### TASK REQUIREMENTS
Skip the pictures. Return exactly the lines from the one containing "How do I perform: Enable" through the end of the entries below.

Data items:
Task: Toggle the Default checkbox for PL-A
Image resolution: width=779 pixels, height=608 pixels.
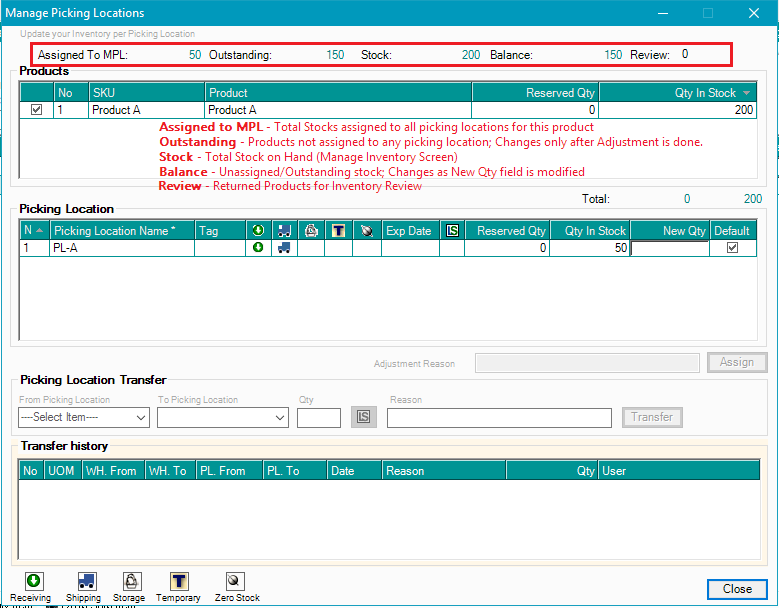Action: 732,248
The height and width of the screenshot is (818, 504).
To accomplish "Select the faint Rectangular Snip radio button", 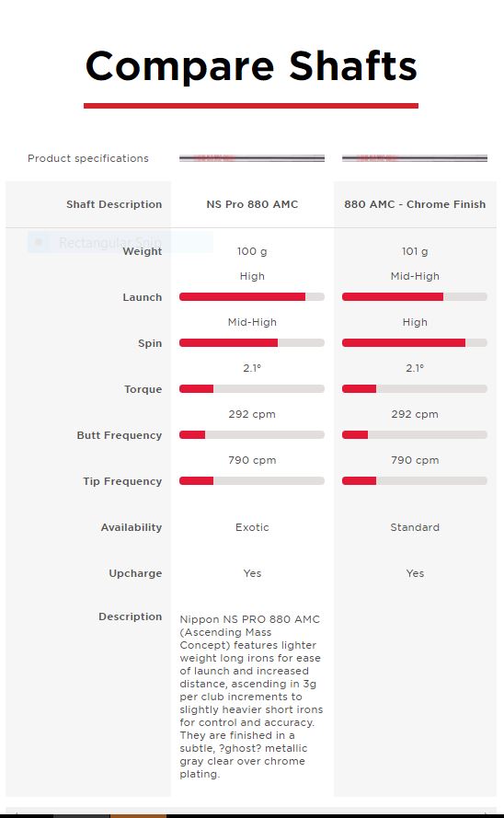I will 38,243.
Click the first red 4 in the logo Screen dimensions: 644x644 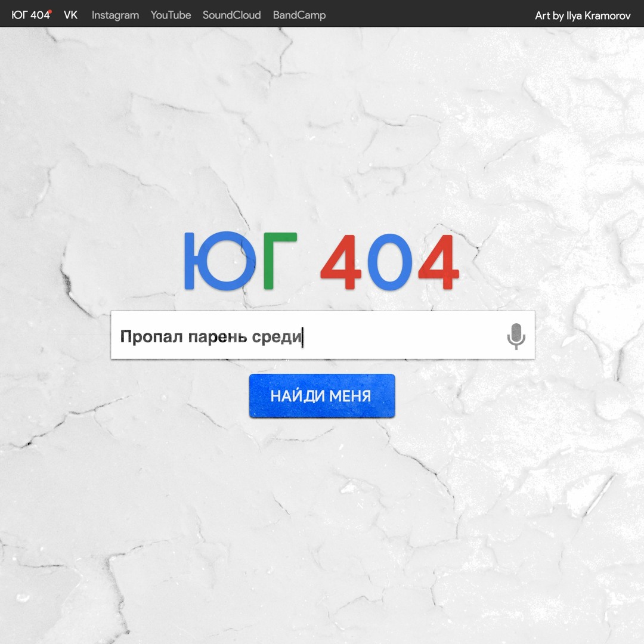pos(341,262)
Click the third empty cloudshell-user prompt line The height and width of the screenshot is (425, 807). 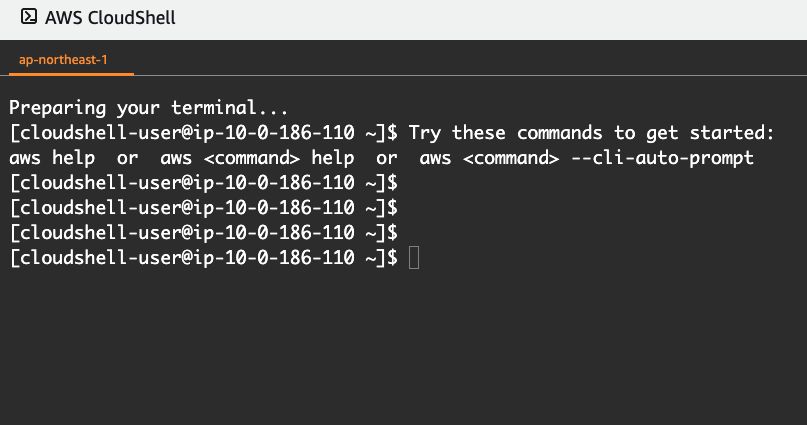coord(204,233)
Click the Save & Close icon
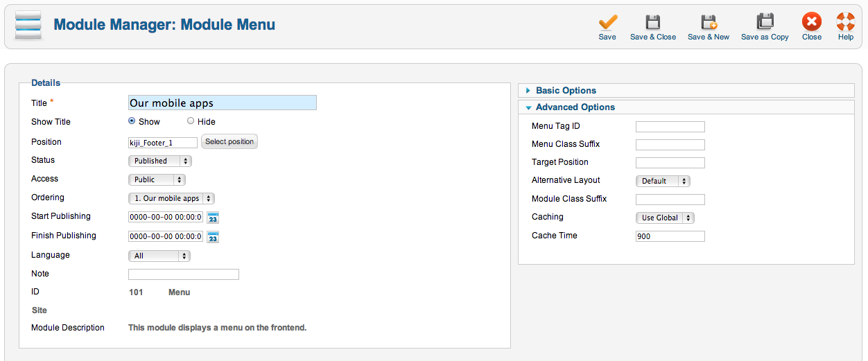868x361 pixels. (x=652, y=21)
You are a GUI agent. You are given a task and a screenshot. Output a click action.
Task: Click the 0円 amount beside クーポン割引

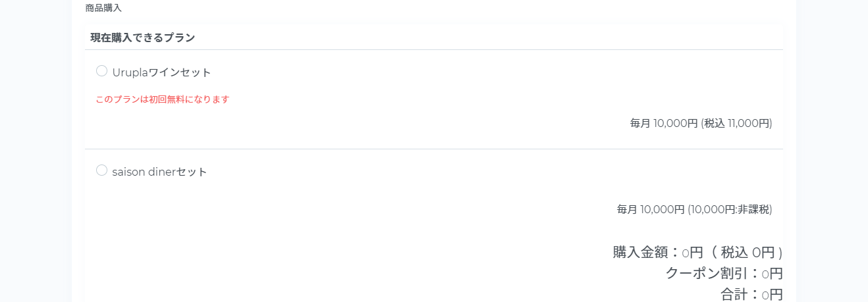(x=772, y=274)

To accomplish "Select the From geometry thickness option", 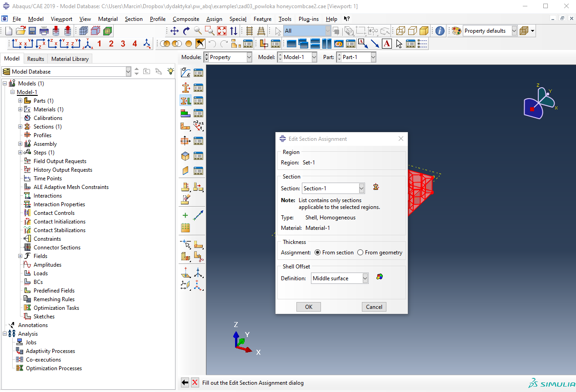I will click(360, 253).
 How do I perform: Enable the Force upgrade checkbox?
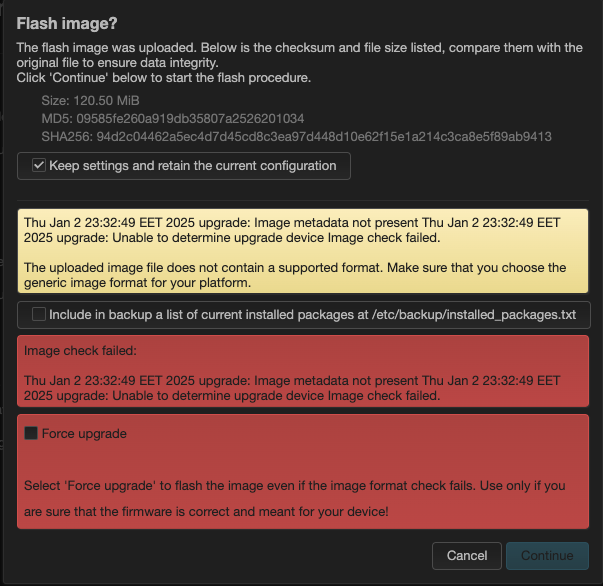31,433
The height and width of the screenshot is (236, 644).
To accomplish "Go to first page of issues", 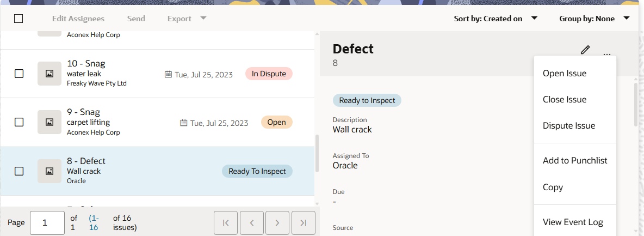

### EXERCISE SOLUTION
 How do I perform: Enable the Force upgrade checkbox?
31,433
The height and width of the screenshot is (236, 644).
To accomplish "Go to first page of issues", 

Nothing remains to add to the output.